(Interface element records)
——
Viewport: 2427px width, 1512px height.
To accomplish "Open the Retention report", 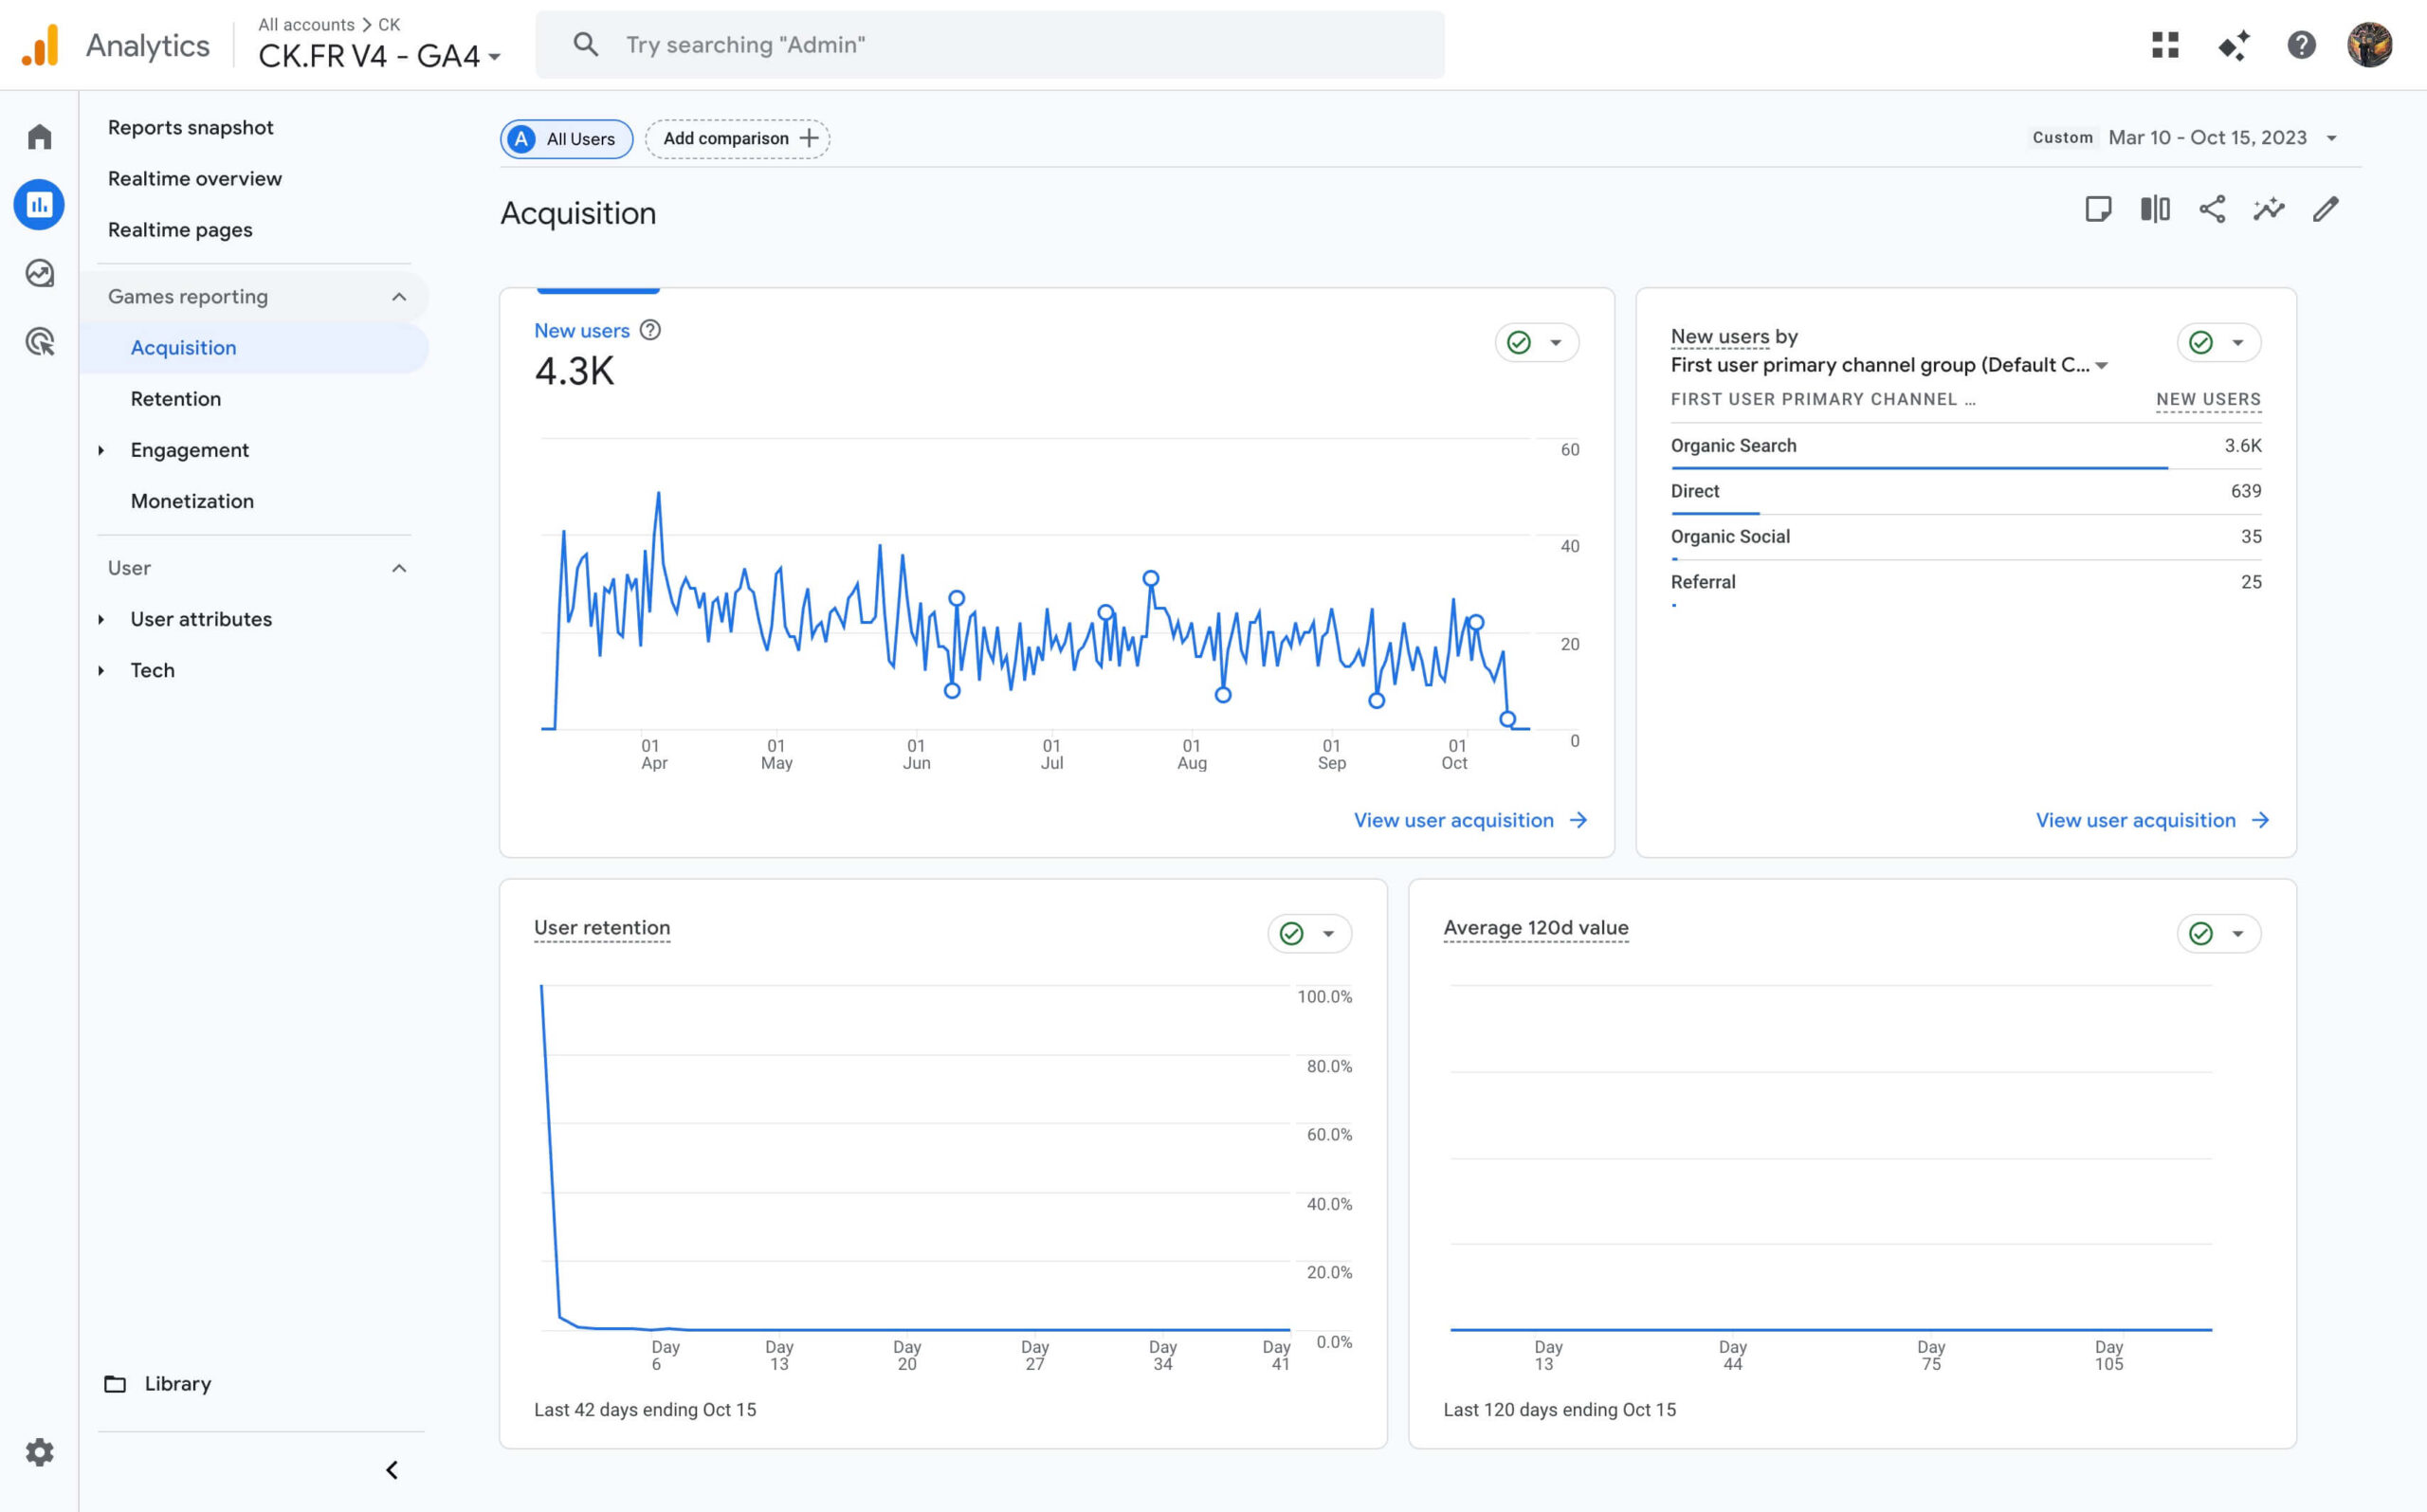I will (x=176, y=399).
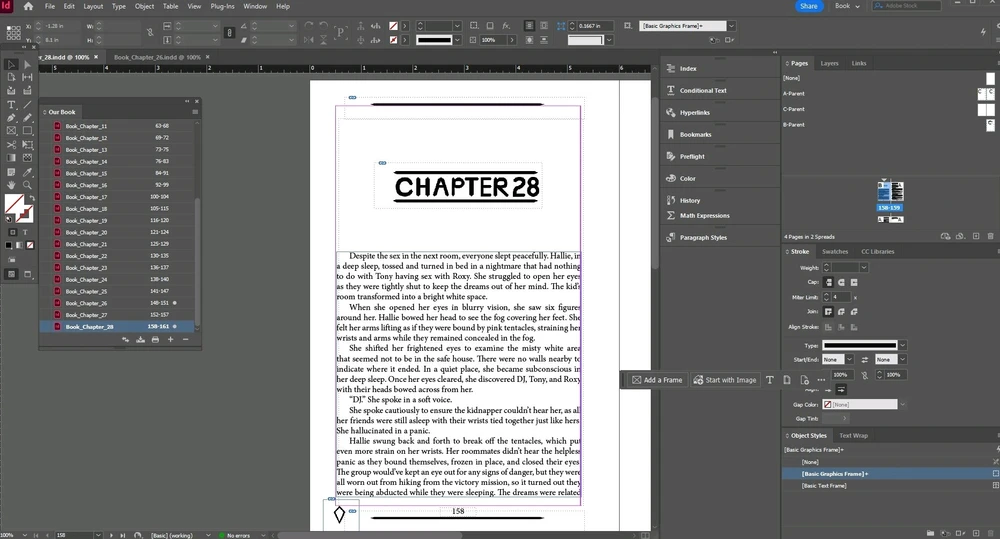Viewport: 1000px width, 539px height.
Task: Open the Preflight panel
Action: tap(692, 156)
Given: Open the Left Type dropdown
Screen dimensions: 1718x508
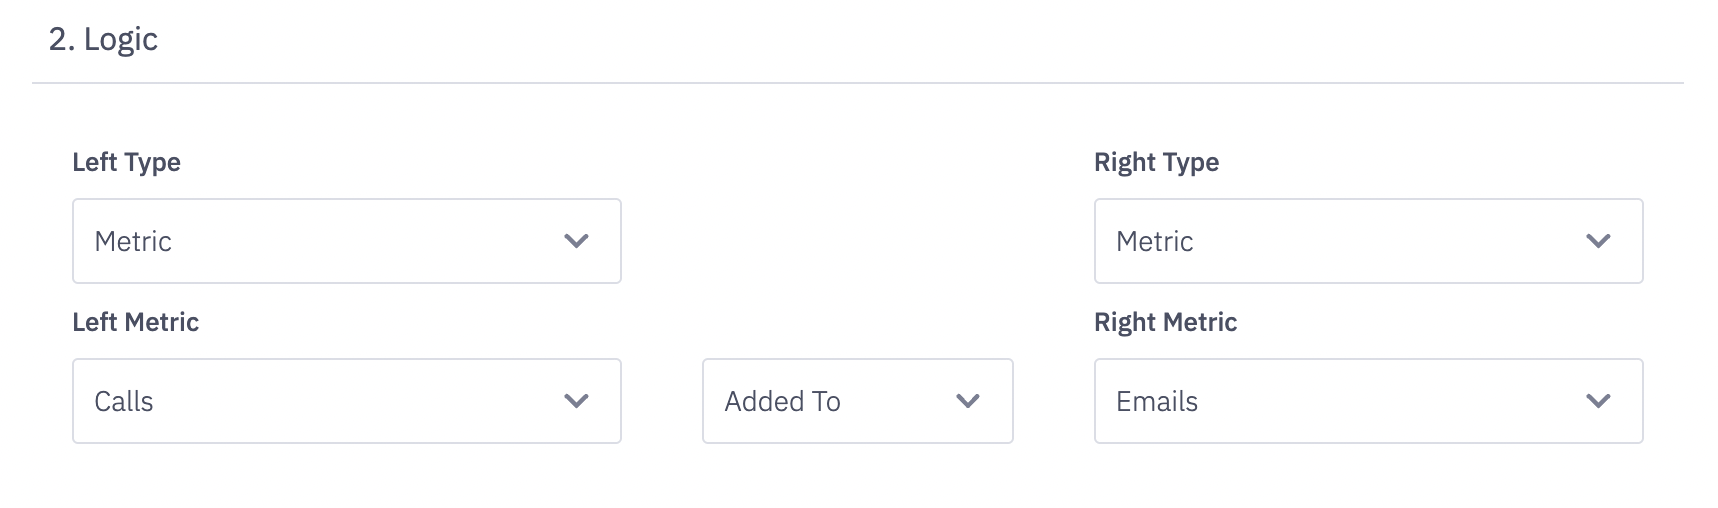Looking at the screenshot, I should click(346, 241).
——
● **Given exercise**:
Reproduce the records word for word from the line with "Given: Open the Left Type dropdown" through the last line, and leave the pictures out.

● **Task response**:
Given: Open the Left Type dropdown
Screen dimensions: 1718x508
Looking at the screenshot, I should click(346, 241).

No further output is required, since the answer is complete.